L’assimilation des amidons et des protéines végétales n’est donc possible qu’après des traitements technologiques agressifs. Malheureusement, ceux-ci ont pour effet de déstructurer totalement la matrice des aliments. Et au lieu de se compléter avantageusement (effet synergique), les nutriments qui les composent perdent une grande partie de leur potentiel « santé » dans le magma moléculaire obtenu.

On sait notamment que les traitements thermiques (cuisson-extrusion) des graines neutralisent leur potentiel antioxydant tant vanté chez l’homme pour les fruits et légumes.

De plus, il semble qu’ils augmentent le potentiel alcalinisant des aliments. C’est un souci non négligeable pour les chats, que l’on expose davantage à la fameuse « vague alcaline ». Cette alcalinisation métabolique est amplifiée quand un chat ne fait qu’un ou deux gros repas par jour. Cela est propice à la formation des calculs urinaires de struvite. D’où l’usage généralisé de complémenter les aliments industriels avec des acidifiants chimiques. En fait, ce phénomème est principalement rencontré avec les régimes alimentaires riches en glucides, comme les croquettes. On n’observe pas cela avec les pâtées ou les rations ménagères.

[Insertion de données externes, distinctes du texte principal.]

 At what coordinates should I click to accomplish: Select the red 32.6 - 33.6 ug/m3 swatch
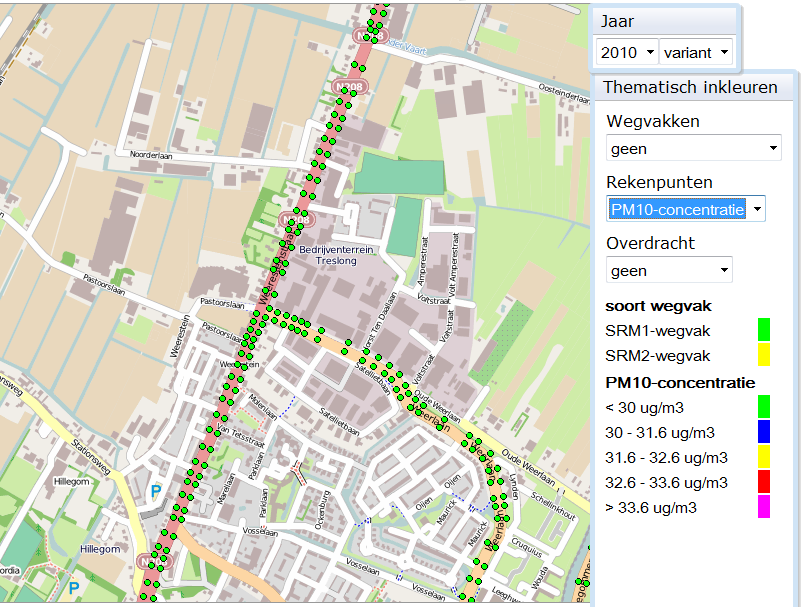763,483
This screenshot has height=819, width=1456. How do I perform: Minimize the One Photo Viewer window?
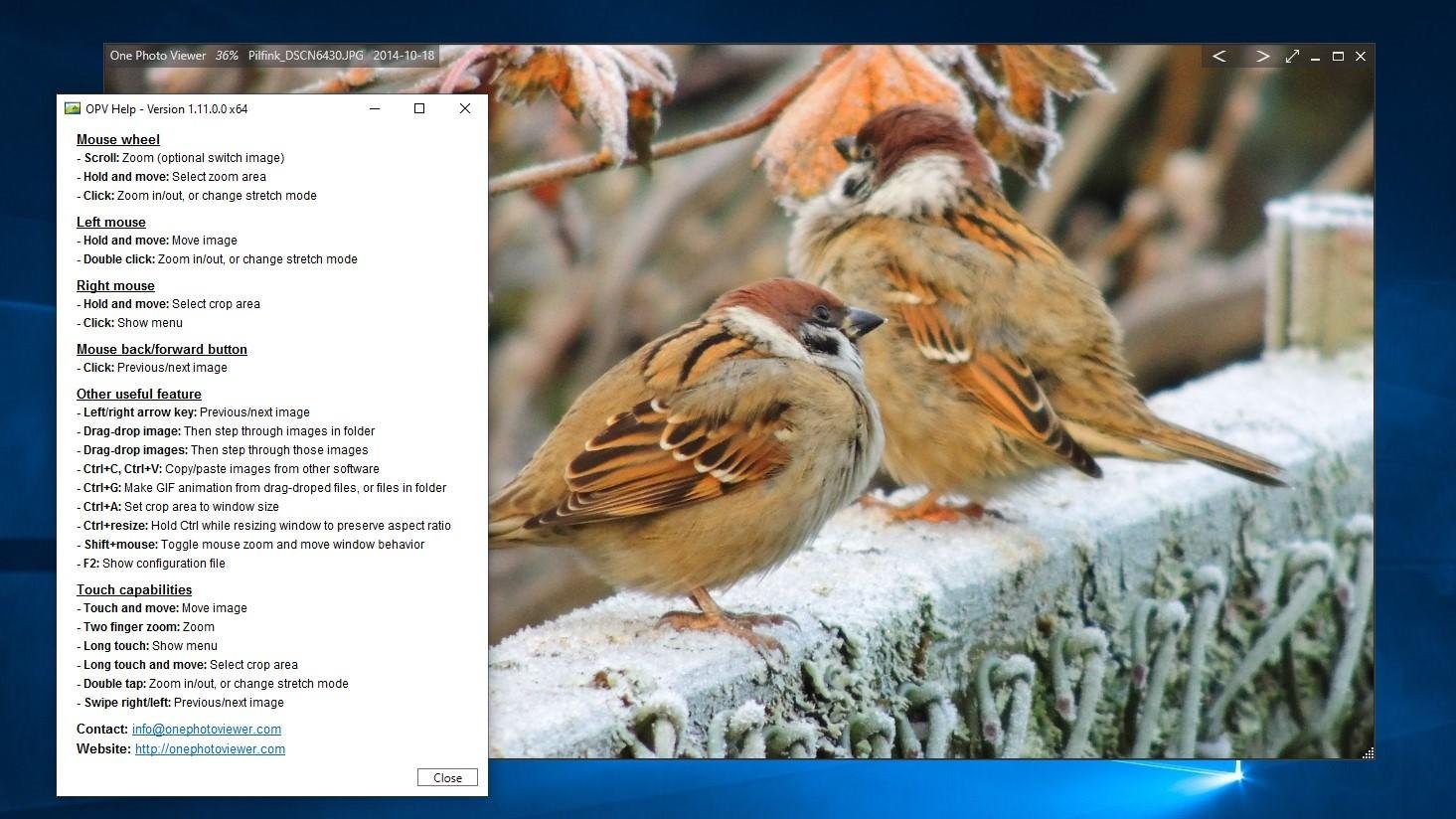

Il a aussi été démontré chez l’homme que les traitement thermiques forts (type extrusion comme pour les croquettes) diminuent d’environ 20 % le potentiel lipotropique des produits alimentaires d’origine végétale (limitation de l’accumulation de graisses dans le foie). Or les croquettes « premier prix », riches en glucides et carencés en protéines de qualité, sont souvent impliquées (d’après mes observations personnelles) dans la survenue de la lipidose hépatique qui affecte les chats.

Enfin, l’impact négatif de ces glucides ultra-transformés sur la satiété est clairement démontré chez l’homme. Cela constitue un facteur de risque majeur d’obésité.

Pour conclure…

De ces deux premiers points de controverse, il faut surtout retenir que l’argumentation de l’auteure se cantonne à l’étage digestif. Or le chat n’est pas un simple tube digestif. L’article n’aborde aucunement le devenir de ces amidons et de ces protéines végétales dans l’organisme. Atteignent-ils  leur « cible organique » afin de réaliser leur potentiel santé attendu ? Sont-ils absorbés à la bonne vitesse ?  Prennent-ils la bonne voie métabolique ou sont-ils détournés, avant d’être éliminés ? Ensuite, tous ces nutriments végétaux ultra-transformés ne comportent-ils pas une part de toxicité ? Comme tout xénobiotique, au même titre que les médicaments ou les pesticides, il génèrent des déchets métaboliques qu’il importe de mieux connaître. Ainsi, on a pu observer récemment une recrudescence des cas de cardiomyopathie dilatée chez le chien, en rapport avec la consommation d’aliments riches en légumineuses (3).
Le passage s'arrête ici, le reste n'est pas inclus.